Blog number 435 ******** 26 October, 2010

This entry is in no way a slam on police anywhere. It is merely a journey towards an irony. That the irony involves police is akin to the fact that Western movies can contain good stories. It's the content, not the context.

So.

When we lived on the California coast, I had this very good friend who told me that when he was an ensign in the navy, he was interrogated by Navy Intelligence about an anti Semitic letter found in the locker of a Jew. He told me that they quizzed him in such a way, with facts and suppositions that he got to wondering if he really had done it - if he had blacked out or something, because they gave him what seemed a pretty good case that he was guilty.

Eventually they found the perpetrator, but this experience stuck in his mind. As well it should.

Several years ago four youths each confessed to murdering several Buddhists in a temple here in Arizona and after several months, the real perp's were convicted and the false confessors' convictions were thrown out. Subsequently many cases "solved" by these same interrogators were reinvested and some of these convictions were overthrown because the way confessions were obtained.
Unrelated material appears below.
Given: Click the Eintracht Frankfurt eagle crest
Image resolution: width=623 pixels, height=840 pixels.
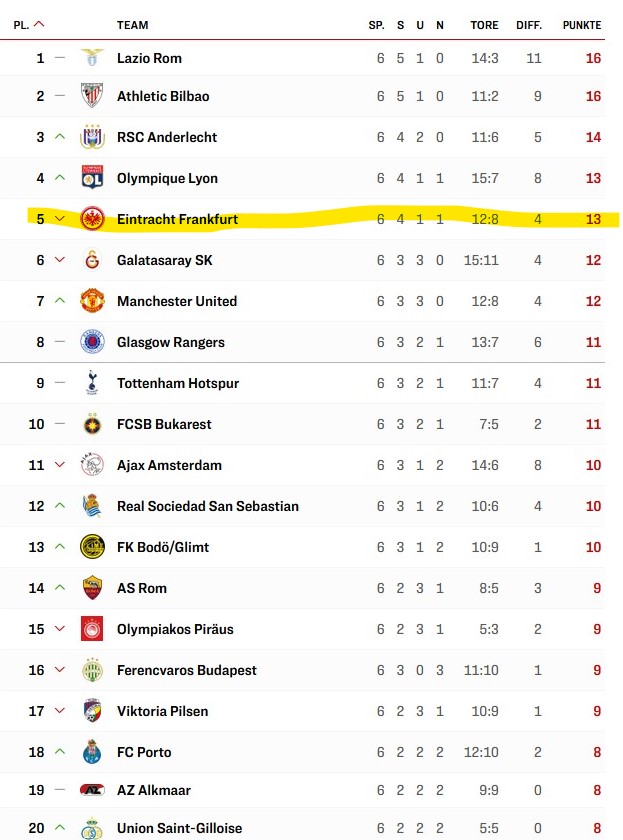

Watching "48 Hours" - a reality TV program, the interrogators decided to lie to the two suspects and tell them that the other had confessed. During the interrogation, the interrogator consistently asked, "well, could this have happened?" and the suspect, going along with the hypothetical situation would agree, "Yeah, that could have happened."

The two were arrested for the murder, although I heard nothing that gave me any indication that they really were the murderers. Both consistently said they didn't fight with the man, didn't kill him.

Last night I was watching another reality program and in this one, they had a guy that confessed to strangling a girl, although he gave two different methods of how he strangled her. Come to find out, both her and her boyfriend accidentally drowned when the boy tried to save his dog from a dam undertow, got caught in it himself, and the girl slipped in when she tried to save the boy.

The irony to this is that one of the detectives said he was puzzled by why the innocent person confessed to killing the girl. I guess he never heard the same stories I had.

Two ironies, actually. The dog saved himself.